EXTRAIT FOURNI
━━━━━━

Quelques repères sur les alternatives proposées par la recherche pour gérer les risques
Nous l’avons vu avec la Covid-19, les crises sont imprévisibles et doivent être gérées dans un monde complexe avec des organisations devenues elles-aussi de plus en plus complexes.
Cette dimension de la complexité des systèmes fait l’objet de nombreuses recherches scientifiques depuis le milieu des années 80 et proposent de nouvelles alternatives pour gérer les risques. Panorama de ces différents courants… pour peut-être y piocher des pistes pour le futur.
| La théorie des accidents normaux |
Année : 1984
Initiateur : Charles Perrow
Selon cette théorie, les organisations à hauts risques atteignent des niveaux de complexité tels que les accidents en deviennent inéluctables, ils font partie du « fonctionnement normal » du système. Charles Perrow parle même d’un « potentiel catastrophique » qui augmente selon la complexité organisationnelle et l’essor des technologies. Pour lui, seules des contraintes règlementaires, voire l’arrêt de certaines activités, peuvent protéger la société de futures catastrophes.
| High Reliability Organisation (HRO) |
Période : Années 1990
Initiateurs : Todd Laporte, Karlene H. Roberts, Gene I. Rochlin
En réponse à la théorie des accidents normaux, le modèle des organisations à « haute fiabilité » (HRO) s’est intéressé à l’étude d’organisations dites « ultra-sûres » : des organisations avec des technologies à haut risque qui ont pourtant très peu d’accidents (centrales nucléaires, porte-avions, etc.).

━━━━━━

DONNÉES FOURNIES
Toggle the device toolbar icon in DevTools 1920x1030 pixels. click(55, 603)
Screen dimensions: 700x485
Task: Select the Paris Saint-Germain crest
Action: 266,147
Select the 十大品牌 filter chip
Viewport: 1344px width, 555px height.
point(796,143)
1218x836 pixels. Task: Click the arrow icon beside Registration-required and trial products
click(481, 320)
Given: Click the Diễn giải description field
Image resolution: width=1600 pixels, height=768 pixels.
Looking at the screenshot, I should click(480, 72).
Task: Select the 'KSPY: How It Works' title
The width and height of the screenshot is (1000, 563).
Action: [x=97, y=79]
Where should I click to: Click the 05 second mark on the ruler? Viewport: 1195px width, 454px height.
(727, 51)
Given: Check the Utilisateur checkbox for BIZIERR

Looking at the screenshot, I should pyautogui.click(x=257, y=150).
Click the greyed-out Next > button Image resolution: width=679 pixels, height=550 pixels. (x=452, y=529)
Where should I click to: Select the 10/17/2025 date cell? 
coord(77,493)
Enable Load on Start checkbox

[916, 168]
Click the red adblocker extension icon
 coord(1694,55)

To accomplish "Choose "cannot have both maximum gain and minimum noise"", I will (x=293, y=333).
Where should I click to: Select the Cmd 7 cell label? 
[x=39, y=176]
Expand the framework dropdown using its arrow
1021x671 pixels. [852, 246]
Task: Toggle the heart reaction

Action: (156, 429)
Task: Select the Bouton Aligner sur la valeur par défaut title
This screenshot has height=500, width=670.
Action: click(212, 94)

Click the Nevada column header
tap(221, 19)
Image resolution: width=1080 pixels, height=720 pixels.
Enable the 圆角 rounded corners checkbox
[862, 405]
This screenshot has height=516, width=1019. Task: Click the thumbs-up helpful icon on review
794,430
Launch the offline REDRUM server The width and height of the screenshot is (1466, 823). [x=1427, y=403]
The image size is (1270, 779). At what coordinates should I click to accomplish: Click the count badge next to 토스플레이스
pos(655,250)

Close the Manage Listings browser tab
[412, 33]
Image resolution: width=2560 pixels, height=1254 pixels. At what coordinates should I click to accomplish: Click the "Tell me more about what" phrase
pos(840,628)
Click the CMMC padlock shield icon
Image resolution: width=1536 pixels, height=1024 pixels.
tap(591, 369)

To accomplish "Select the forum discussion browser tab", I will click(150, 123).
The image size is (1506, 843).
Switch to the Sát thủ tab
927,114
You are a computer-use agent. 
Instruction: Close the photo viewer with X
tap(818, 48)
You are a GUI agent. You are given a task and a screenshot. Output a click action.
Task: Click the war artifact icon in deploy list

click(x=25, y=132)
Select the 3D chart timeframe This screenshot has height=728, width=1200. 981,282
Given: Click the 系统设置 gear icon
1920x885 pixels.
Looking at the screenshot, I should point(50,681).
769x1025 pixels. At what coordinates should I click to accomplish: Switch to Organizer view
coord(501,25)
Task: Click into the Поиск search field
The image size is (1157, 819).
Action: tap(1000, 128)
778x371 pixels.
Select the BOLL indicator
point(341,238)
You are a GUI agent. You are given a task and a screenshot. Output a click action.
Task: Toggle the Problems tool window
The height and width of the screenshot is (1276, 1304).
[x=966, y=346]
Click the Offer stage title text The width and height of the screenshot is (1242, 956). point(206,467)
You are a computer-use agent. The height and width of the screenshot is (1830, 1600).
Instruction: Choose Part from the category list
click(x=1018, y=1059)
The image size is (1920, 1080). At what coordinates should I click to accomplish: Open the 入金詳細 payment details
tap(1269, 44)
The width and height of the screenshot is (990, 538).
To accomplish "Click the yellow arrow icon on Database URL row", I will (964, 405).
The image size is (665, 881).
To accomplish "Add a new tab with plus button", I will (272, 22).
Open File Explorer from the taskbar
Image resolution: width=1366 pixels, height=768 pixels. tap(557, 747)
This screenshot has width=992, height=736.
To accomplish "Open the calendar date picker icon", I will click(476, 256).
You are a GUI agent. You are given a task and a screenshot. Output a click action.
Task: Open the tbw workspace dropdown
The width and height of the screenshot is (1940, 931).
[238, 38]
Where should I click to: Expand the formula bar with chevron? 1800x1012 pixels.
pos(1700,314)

━━━━━━

TRAVAIL DEMANDÉ
Recopiez mot pour mot le passage du texte sur la gestion des risques qui commence par « Cette dimension de » et se termine par « de futures catastrophes. ».

RÉSULTAT OBTENU
Cette dimension de la complexité des systèmes fait l’objet de nombreuses recherches scientifiques depuis le milieu des années 80 et proposent de nouvelles alternatives pour gérer les risques. Panorama de ces différents courants… pour peut-être y piocher des pistes pour le futur.
| La théorie des accidents normaux |
Année : 1984
Initiateur : Charles Perrow
Selon cette théorie, les organisations à hauts risques atteignent des niveaux de complexité tels que les accidents en deviennent inéluctables, ils font partie du « fonctionnement normal » du système. Charles Perrow parle même d’un « potentiel catastrophique » qui augmente selon la complexité organisationnelle et l’essor des technologies. Pour lui, seules des contraintes règlementaires, voire l’arrêt de certaines activités, peuvent protéger la société de futures catastrophes.